Count how many lines of the material below have the word "Given" and give only the number.

• [Records supplied]:
··········

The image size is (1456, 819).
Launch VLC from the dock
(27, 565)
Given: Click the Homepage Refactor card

··········

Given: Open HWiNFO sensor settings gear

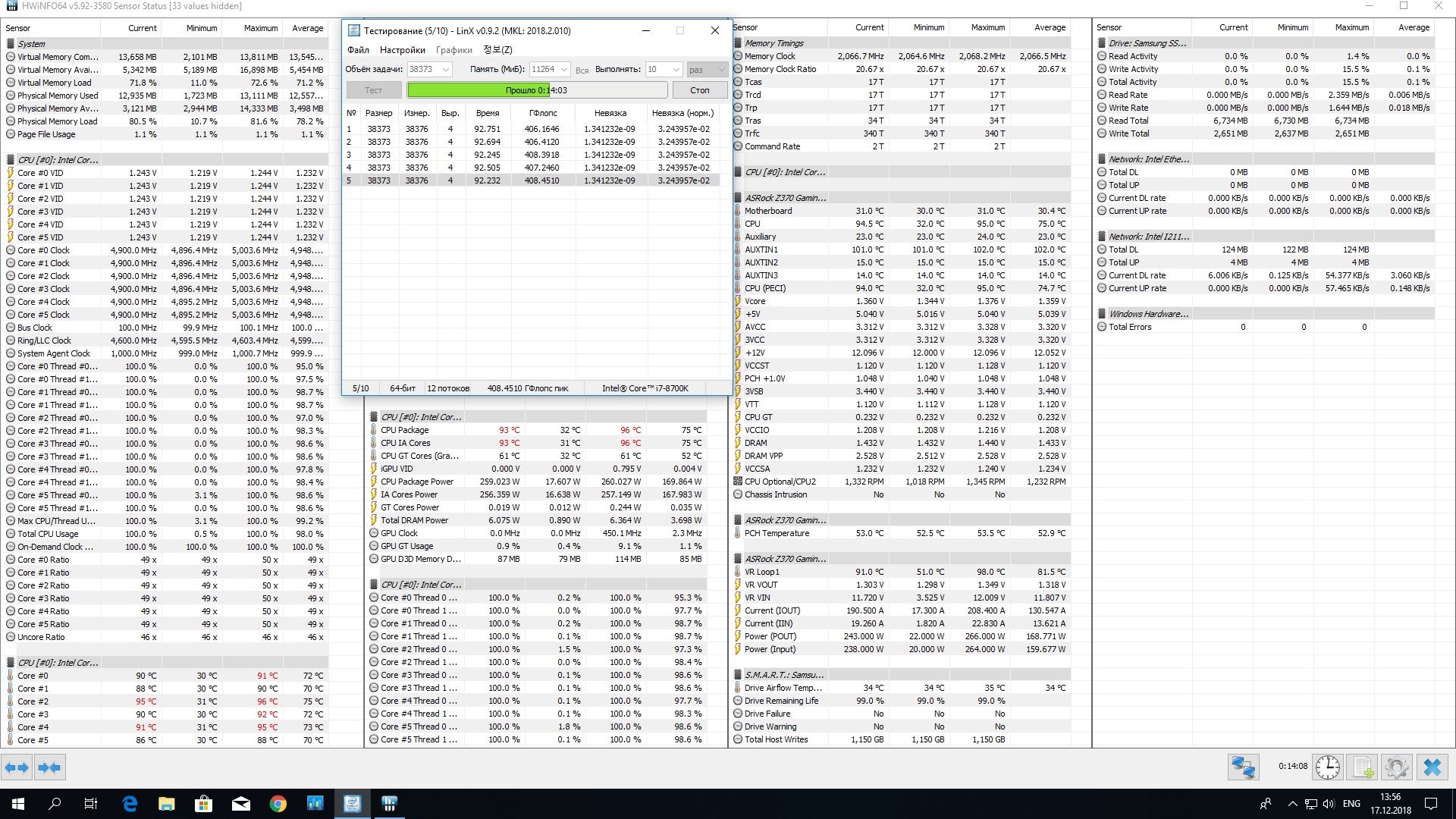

··········

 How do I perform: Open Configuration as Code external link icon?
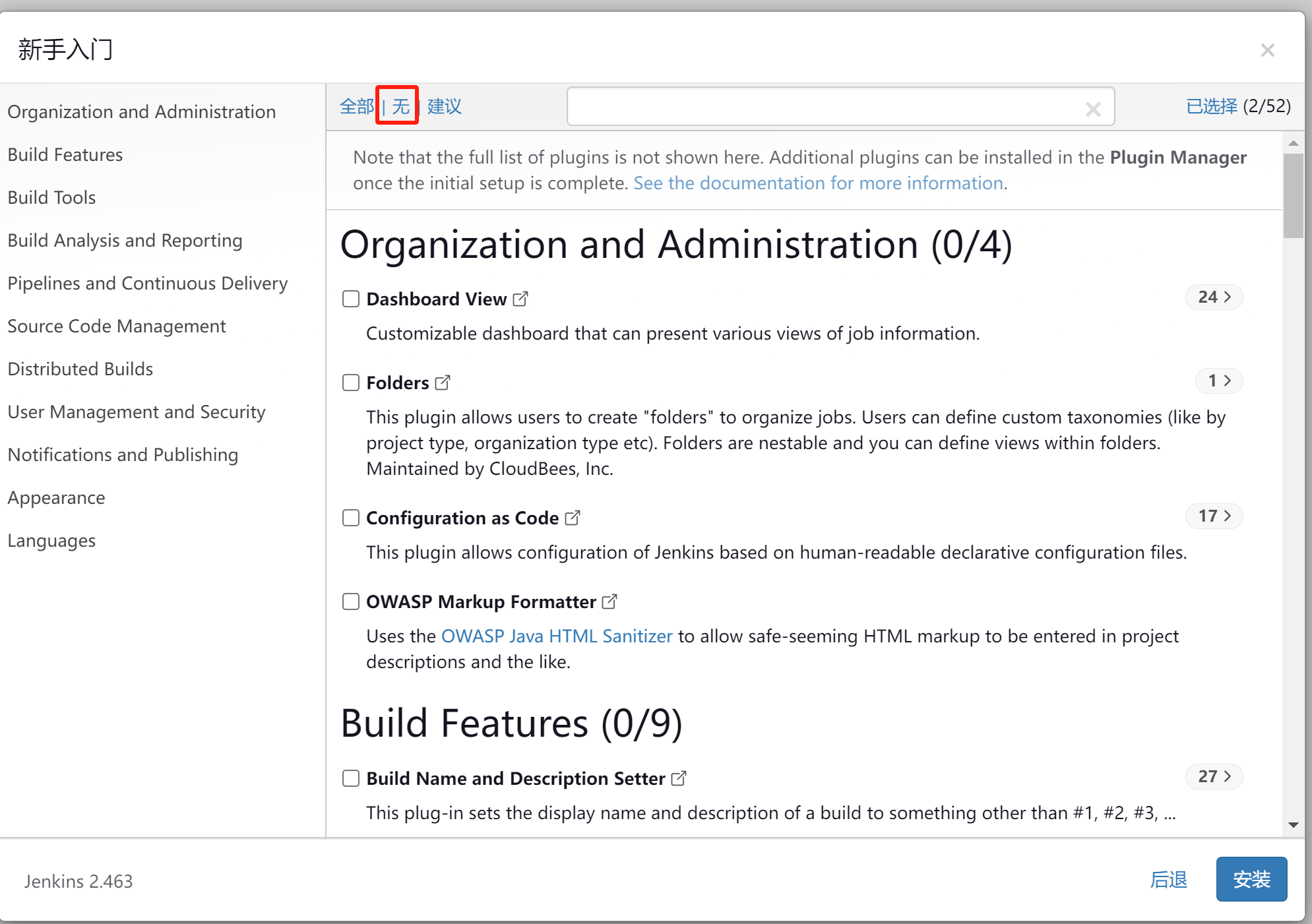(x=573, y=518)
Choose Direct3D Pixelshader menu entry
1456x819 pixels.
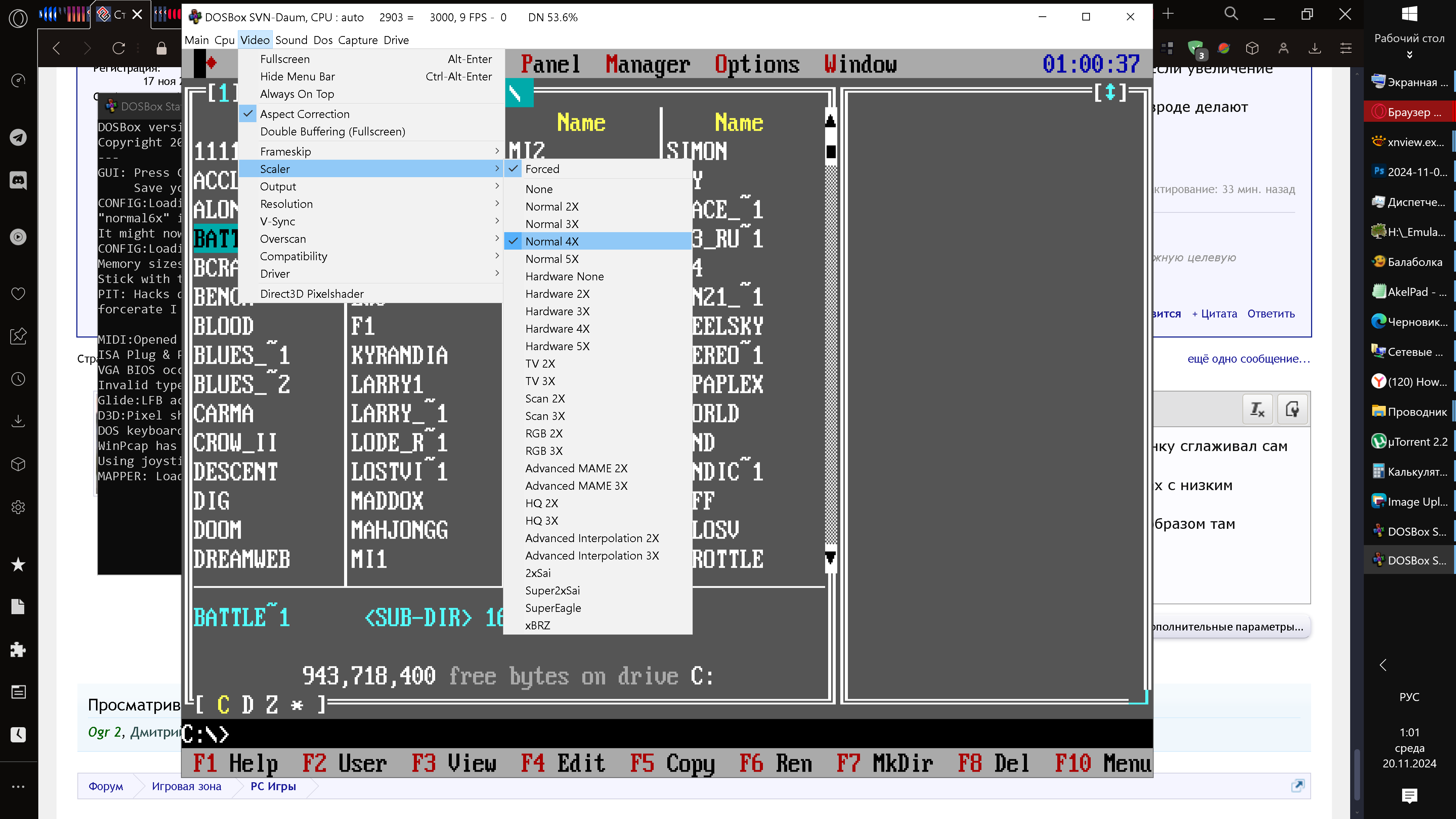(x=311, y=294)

··········

• [Final answer]: 2